The unclothed state had made him feral and unforgiving; the physical exposure and vulnerability overcompensated by the barbaric turn that the brawl took as his ferocious attack increased in intensity. Caught in each other for indeterminate amount of time before he swung a defeating blow to the side of his enemy's thigh, and the buckling of knees and eventual collapse earned Ardeth Bay, poised as if for eternity to weep tears over his fallen enemy crouched and stretched on the ground.
The chief of the Medjai, dispassionate; the protocol was to lift his scimitar high and bring it down in a single, unmerciful blow - his enemy knew it well too. Too well to shiver in dreaded anticipation and expectancy, the execution performed with impeccable skill and matchless sorrow.

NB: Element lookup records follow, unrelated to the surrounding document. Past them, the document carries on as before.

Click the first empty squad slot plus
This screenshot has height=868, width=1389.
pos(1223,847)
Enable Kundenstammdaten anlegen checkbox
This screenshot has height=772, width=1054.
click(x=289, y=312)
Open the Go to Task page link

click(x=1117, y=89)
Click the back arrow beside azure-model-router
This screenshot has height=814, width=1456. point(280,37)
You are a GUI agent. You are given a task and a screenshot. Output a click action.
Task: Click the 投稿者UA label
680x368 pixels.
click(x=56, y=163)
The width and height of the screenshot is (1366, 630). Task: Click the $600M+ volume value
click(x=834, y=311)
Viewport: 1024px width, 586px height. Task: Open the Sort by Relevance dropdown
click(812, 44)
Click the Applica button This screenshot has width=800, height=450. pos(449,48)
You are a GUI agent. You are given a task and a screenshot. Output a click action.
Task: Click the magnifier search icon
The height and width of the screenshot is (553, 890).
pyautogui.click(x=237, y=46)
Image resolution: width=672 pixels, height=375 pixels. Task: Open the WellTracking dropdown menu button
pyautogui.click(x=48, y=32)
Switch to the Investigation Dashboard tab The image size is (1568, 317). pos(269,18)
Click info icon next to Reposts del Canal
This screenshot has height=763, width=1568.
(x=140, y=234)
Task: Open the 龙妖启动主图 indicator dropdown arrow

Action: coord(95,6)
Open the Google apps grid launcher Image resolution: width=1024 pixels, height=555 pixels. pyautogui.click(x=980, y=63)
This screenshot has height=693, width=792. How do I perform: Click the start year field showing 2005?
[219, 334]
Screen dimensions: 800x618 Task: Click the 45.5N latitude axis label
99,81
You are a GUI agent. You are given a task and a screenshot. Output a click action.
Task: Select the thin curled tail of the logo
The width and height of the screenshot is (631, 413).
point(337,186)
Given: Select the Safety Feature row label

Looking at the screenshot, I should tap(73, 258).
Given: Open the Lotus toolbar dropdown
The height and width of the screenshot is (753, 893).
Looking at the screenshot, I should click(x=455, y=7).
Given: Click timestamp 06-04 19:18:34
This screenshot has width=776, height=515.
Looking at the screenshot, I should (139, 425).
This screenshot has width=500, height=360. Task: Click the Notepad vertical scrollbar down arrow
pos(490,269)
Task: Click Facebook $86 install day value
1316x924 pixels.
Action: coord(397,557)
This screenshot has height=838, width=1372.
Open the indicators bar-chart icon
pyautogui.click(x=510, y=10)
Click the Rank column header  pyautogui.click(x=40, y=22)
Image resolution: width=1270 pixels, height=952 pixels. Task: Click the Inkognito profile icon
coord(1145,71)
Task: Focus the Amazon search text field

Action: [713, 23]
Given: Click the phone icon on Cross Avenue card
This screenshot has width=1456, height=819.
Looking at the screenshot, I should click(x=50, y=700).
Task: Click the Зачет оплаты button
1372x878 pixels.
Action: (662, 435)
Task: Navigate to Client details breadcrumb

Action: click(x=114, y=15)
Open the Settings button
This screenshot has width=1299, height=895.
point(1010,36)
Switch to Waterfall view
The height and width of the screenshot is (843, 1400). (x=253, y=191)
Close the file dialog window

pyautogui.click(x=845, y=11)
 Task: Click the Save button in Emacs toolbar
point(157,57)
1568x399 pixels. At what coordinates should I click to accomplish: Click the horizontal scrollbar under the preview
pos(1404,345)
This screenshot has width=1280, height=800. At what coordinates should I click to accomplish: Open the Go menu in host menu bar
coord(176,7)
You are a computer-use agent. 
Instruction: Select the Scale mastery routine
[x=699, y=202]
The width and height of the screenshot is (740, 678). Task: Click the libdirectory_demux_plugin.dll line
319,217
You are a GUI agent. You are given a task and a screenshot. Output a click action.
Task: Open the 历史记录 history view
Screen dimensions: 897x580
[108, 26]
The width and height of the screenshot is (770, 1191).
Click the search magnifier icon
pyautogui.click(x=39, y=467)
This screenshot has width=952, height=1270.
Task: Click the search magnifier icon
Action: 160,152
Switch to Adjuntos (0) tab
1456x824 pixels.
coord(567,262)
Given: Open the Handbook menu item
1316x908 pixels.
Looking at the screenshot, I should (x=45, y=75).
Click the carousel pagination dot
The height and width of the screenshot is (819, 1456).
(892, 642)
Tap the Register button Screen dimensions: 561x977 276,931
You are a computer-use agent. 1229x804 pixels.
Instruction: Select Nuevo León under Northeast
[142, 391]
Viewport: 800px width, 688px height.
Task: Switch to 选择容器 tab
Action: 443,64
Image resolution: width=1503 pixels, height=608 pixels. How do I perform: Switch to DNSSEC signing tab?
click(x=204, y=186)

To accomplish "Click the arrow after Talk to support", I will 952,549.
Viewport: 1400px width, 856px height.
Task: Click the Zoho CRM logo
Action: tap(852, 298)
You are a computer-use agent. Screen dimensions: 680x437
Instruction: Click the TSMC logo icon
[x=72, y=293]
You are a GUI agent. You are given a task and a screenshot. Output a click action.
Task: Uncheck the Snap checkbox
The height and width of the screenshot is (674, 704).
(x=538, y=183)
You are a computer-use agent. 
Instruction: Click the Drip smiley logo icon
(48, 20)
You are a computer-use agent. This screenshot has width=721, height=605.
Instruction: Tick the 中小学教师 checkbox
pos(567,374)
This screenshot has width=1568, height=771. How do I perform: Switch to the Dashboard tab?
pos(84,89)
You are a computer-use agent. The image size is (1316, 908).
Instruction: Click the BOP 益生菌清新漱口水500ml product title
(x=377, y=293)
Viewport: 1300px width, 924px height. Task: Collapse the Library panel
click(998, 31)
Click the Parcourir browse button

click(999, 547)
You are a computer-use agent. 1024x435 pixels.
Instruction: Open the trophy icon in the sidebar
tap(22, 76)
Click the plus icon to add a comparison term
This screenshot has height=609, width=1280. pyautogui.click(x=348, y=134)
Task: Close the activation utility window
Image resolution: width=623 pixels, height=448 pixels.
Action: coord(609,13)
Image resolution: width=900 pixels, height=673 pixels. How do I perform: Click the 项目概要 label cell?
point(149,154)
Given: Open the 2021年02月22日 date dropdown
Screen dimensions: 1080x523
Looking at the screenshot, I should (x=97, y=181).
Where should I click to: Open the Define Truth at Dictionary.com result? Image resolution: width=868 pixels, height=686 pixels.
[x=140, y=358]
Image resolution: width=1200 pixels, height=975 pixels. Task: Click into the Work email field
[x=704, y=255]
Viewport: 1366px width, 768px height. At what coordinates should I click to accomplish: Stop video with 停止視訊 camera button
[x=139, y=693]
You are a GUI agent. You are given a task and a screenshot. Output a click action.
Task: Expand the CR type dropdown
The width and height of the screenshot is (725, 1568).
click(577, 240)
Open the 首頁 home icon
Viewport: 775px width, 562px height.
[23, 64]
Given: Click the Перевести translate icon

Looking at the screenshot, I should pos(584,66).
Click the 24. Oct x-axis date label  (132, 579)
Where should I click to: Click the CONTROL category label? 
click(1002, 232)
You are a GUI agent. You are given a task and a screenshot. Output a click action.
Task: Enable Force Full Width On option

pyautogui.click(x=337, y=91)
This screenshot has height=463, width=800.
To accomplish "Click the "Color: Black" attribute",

"I will finish it if you can't," There was a quiet voice at his side that shook him out of his deranged meditation, and he turned to see an equally bloodied Rick O'Connell who had made his way up to his side.
He looked down again, this time in wretchedness, towards Mejdan Bay, the younger brother of his that lay lame because of his faithful scimitar, knowing that the rift between them would only be bridged through death and the lingering early childhood memories of happier times.
"I am victorious today, only because I sensed your lapse in concentration." Ardeth Bay murmured softly.
He turned to Rick and gestured urgently. "Evelyn Carnahan is still in the museum. Find her."
Rick O'Connell was gone without so much of an additional prompt. Ardeth needed the time with that blood brother traitor of his.
The injured party twitched, a brusque smile lining his face.
"No, your victory is mine. I give my life to freedom without prejudice, not lose it to an infidel," Mejdan Bay spat, evocative words that branded itself with stinging fire on Ardeth's open chest, containing more voltage than every firearm combined. "Do not bother. I do the honours cleaner than you ever would. The Almighty welcomes me into His paradise today."
Ardeth Bay gazed into the identical curling black hair and amber eyes of his own, powerless to prevent the feverish and direct arching sweep of his brother's own scimitar into his own belly that incised cleanly, his hands grasping the hilt tightly, gurgling up the asphyxiating stew of blood that he drowned in, seeing the last jerks fade into nothing.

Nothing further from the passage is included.